» **Aufgabe**:
Schreiben Sie die Zeilen unverändert ab, beginnend mit der Zeile, die „Open the search-in-list filter icon“ enthält, bis einschließlich der letzten Zeile der Datensätze.

• • •

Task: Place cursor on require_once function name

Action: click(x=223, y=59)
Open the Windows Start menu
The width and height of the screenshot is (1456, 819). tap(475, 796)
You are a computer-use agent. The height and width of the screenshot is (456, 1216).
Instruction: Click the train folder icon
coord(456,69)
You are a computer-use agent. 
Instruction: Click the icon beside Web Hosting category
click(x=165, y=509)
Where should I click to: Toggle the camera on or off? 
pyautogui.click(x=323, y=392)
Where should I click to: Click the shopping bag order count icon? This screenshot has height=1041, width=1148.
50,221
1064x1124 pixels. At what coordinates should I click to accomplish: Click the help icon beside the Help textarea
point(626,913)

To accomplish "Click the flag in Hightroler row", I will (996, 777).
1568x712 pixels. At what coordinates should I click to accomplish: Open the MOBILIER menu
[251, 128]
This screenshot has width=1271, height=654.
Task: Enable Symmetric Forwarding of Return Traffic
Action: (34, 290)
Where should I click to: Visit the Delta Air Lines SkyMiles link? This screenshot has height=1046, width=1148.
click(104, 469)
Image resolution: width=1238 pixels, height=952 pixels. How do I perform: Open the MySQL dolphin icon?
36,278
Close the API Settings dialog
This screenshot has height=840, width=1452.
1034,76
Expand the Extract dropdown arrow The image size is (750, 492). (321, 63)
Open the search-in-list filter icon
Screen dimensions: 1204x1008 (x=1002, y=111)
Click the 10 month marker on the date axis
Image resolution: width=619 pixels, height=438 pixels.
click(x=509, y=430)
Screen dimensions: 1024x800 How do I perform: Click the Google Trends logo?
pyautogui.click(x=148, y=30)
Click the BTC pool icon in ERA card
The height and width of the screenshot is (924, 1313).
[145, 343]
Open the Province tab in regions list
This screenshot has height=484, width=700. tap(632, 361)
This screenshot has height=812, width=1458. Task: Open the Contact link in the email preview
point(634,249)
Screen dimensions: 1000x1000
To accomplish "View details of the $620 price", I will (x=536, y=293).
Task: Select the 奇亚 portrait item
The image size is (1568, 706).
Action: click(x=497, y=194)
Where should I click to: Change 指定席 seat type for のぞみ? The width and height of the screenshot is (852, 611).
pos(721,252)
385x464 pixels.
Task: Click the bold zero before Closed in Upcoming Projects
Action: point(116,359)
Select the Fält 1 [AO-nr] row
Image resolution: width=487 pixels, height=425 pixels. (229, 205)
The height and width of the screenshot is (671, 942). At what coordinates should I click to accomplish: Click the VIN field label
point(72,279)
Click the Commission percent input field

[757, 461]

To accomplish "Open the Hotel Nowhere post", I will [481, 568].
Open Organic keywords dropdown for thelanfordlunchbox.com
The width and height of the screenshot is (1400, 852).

• • •

» **Ergebnis**:
Open the search-in-list filter icon
Screen dimensions: 1204x1008 (x=1002, y=111)
Click the 10 month marker on the date axis
Image resolution: width=619 pixels, height=438 pixels.
click(x=509, y=430)
Screen dimensions: 1024x800 How do I perform: Click the Google Trends logo?
pyautogui.click(x=148, y=30)
Click the BTC pool icon in ERA card
The height and width of the screenshot is (924, 1313).
[145, 343]
Open the Province tab in regions list
This screenshot has height=484, width=700. tap(632, 361)
This screenshot has height=812, width=1458. Task: Open the Contact link in the email preview
point(634,249)
Screen dimensions: 1000x1000
To accomplish "View details of the $620 price", I will (x=536, y=293).
Task: Select the 奇亚 portrait item
The image size is (1568, 706).
Action: click(x=497, y=194)
Where should I click to: Change 指定席 seat type for のぞみ? The width and height of the screenshot is (852, 611).
pos(721,252)
385x464 pixels.
Task: Click the bold zero before Closed in Upcoming Projects
Action: point(116,359)
Select the Fält 1 [AO-nr] row
Image resolution: width=487 pixels, height=425 pixels. (229, 205)
The height and width of the screenshot is (671, 942). At what coordinates should I click to accomplish: Click the VIN field label
point(72,279)
Click the Commission percent input field

[757, 461]

To accomplish "Open the Hotel Nowhere post", I will [481, 568].
Open Organic keywords dropdown for thelanfordlunchbox.com
The width and height of the screenshot is (1400, 852).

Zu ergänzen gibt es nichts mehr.